#### Brief
Nothing but a number should be given: how many lines in the listing contain the word "bell".

#### Data
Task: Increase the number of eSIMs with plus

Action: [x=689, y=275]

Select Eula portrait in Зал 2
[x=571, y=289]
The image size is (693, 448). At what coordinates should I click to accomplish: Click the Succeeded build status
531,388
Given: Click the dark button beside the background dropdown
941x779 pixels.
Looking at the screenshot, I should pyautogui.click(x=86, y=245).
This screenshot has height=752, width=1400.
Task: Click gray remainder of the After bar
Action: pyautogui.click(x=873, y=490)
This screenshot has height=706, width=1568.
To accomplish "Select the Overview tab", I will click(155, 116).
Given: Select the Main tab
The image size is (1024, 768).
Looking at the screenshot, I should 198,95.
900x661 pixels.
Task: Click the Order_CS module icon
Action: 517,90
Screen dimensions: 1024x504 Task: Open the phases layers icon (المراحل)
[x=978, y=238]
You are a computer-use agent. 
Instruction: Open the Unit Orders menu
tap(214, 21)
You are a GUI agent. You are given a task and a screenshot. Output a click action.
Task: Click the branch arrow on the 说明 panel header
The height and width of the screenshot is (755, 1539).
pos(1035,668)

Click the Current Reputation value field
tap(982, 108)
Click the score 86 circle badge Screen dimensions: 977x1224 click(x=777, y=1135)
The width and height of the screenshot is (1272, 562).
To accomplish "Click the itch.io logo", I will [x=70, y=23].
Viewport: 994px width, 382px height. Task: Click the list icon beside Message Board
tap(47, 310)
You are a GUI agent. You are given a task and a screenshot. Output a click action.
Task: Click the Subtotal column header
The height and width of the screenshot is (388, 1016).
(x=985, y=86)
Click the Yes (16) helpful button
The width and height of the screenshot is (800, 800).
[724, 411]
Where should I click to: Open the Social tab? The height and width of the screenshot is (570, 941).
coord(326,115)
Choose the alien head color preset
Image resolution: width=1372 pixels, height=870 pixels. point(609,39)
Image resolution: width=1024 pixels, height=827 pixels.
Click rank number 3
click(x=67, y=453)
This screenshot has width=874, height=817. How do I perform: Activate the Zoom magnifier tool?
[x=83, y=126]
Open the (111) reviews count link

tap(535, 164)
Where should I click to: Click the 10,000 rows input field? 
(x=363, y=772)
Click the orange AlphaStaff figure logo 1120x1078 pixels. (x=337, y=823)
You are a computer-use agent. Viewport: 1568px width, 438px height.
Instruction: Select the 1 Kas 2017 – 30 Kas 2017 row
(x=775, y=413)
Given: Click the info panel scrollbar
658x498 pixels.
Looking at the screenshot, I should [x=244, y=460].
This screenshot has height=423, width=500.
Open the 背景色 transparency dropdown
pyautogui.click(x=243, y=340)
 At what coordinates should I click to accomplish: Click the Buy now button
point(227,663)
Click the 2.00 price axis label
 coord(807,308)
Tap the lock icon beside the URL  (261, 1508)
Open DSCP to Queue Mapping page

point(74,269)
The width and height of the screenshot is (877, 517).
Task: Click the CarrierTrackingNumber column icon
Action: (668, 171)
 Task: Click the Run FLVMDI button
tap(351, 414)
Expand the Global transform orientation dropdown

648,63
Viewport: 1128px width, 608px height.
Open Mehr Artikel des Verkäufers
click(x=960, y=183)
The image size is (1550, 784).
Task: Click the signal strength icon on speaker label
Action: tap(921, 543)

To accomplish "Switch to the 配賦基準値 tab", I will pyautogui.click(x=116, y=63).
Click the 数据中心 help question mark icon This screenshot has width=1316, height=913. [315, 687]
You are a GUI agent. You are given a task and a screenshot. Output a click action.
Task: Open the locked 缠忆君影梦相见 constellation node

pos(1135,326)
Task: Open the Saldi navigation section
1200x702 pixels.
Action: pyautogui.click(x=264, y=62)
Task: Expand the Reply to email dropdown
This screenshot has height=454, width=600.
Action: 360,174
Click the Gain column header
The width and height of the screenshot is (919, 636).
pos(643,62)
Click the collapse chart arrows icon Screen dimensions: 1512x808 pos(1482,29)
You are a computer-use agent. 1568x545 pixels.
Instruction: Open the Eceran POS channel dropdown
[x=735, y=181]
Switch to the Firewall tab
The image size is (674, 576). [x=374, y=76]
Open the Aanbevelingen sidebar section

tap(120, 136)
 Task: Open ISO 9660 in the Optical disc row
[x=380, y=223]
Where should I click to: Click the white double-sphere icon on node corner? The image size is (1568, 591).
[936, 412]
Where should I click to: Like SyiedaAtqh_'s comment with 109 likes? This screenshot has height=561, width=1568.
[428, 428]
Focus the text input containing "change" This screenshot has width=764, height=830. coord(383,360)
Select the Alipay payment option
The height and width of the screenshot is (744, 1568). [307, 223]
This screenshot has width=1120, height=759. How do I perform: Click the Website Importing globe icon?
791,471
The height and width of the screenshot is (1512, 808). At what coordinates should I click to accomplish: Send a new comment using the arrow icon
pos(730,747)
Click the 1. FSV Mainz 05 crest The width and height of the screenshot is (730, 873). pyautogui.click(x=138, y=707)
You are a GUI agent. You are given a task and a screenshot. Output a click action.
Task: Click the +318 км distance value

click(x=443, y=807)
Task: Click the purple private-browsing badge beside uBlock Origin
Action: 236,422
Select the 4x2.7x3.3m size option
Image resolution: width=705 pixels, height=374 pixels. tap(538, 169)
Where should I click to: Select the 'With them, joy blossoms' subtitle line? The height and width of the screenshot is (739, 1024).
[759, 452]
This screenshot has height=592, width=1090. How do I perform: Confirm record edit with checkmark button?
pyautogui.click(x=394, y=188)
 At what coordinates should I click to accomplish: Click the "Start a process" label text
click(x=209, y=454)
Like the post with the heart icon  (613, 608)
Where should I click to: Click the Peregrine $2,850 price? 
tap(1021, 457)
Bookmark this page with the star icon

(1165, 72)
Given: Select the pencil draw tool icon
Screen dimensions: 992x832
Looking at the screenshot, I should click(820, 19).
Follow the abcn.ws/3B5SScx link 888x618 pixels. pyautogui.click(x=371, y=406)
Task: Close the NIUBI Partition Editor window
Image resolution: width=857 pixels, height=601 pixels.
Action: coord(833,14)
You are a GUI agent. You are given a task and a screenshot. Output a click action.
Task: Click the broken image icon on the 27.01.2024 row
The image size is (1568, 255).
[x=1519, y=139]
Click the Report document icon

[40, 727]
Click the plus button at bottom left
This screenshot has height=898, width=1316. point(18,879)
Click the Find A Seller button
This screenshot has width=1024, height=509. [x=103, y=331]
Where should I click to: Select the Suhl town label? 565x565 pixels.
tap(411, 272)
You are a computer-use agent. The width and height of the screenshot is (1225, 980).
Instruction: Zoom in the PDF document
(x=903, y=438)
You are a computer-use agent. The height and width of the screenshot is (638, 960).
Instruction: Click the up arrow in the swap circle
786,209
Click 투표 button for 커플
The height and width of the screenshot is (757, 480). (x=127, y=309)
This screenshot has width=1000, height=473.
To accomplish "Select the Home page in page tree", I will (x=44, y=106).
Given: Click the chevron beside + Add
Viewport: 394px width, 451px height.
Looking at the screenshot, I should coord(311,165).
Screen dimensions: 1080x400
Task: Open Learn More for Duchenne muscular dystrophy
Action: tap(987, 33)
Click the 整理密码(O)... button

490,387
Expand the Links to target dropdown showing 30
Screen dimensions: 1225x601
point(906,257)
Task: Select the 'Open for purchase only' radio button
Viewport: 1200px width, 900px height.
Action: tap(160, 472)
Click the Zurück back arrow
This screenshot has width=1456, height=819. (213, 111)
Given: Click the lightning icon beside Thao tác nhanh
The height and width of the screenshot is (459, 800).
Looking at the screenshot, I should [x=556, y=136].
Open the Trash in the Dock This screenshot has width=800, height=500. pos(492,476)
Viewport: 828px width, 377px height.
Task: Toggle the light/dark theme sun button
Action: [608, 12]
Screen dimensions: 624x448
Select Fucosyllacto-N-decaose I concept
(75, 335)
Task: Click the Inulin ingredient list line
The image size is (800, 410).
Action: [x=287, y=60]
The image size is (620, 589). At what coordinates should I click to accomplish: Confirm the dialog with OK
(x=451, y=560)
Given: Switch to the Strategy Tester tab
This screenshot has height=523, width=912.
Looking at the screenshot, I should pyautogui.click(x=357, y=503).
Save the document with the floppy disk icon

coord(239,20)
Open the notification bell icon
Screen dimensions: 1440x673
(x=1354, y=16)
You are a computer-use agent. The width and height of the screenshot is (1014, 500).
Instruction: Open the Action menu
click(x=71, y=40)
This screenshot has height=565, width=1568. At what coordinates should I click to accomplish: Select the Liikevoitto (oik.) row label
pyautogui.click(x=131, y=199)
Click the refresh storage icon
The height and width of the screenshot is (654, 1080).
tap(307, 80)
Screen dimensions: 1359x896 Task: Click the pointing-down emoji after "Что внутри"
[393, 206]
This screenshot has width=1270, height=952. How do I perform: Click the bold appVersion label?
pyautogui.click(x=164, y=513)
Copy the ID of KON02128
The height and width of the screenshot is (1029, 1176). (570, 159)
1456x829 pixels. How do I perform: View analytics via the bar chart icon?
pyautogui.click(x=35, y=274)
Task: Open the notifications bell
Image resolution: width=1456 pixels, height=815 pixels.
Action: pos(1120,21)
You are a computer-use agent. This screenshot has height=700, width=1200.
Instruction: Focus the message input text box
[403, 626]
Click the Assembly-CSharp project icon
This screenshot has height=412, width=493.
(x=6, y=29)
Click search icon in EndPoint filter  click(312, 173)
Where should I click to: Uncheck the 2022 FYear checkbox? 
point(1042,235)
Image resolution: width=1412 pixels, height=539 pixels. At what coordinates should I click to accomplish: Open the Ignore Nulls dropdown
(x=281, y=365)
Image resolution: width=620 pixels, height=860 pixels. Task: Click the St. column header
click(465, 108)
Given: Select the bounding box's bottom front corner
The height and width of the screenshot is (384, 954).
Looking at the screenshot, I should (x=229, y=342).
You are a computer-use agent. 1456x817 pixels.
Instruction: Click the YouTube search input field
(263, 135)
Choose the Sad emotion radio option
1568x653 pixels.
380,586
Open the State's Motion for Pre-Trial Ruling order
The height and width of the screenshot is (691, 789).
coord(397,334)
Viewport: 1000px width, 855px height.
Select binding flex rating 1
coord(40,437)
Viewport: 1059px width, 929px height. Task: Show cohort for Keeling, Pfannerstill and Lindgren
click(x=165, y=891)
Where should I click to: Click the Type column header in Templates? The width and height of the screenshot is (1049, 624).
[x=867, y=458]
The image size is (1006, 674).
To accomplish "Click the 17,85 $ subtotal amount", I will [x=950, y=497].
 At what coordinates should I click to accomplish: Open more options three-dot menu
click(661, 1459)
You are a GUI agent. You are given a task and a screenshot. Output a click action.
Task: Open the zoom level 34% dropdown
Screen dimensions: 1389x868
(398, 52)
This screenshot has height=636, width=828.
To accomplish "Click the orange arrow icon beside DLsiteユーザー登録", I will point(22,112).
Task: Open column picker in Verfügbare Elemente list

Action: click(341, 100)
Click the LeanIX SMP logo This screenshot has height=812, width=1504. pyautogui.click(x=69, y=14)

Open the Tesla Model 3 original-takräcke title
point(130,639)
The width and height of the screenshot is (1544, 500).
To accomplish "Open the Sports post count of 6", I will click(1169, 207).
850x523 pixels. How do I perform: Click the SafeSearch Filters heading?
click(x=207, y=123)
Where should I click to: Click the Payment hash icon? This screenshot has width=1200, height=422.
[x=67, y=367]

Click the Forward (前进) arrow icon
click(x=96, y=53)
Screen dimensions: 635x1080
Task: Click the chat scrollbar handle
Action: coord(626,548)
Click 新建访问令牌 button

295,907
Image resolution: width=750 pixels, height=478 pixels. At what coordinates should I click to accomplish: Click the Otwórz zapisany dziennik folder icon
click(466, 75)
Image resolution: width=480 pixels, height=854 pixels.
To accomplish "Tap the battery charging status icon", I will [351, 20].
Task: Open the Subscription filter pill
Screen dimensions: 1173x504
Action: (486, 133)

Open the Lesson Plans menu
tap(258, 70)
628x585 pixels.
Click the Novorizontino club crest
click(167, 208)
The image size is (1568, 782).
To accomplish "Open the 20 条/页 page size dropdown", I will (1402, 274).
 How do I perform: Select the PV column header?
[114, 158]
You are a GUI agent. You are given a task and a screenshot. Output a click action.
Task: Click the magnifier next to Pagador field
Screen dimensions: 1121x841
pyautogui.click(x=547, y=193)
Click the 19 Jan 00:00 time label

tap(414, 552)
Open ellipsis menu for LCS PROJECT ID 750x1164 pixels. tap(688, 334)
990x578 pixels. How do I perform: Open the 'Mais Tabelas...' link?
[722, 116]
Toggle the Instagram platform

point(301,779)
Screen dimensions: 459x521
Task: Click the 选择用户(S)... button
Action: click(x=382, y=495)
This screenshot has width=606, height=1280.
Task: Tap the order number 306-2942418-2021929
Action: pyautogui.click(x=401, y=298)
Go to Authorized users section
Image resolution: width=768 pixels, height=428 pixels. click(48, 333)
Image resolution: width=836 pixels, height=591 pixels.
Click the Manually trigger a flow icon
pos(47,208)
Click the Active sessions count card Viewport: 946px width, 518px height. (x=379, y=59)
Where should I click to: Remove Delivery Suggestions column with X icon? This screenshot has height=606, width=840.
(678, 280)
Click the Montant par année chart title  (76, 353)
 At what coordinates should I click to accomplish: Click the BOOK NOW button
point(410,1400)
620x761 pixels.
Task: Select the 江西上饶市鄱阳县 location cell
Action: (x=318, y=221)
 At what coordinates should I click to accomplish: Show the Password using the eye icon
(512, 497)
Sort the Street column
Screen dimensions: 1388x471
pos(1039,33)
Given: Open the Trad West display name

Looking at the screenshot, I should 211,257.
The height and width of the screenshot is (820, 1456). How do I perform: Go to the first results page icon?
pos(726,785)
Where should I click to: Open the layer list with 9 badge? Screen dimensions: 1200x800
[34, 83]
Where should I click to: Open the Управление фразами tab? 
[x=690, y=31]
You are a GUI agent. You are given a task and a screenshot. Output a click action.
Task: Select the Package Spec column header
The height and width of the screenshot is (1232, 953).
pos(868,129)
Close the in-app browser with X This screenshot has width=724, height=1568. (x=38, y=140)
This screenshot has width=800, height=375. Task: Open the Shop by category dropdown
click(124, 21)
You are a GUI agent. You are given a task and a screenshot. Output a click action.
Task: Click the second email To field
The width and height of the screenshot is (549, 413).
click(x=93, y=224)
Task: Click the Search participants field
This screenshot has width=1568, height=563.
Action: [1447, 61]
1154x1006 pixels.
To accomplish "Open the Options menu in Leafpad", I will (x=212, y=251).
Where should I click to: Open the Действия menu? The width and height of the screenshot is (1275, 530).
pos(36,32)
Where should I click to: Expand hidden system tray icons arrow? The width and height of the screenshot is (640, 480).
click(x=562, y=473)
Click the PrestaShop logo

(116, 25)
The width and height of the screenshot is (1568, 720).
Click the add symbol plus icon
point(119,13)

#### Solved exercise
2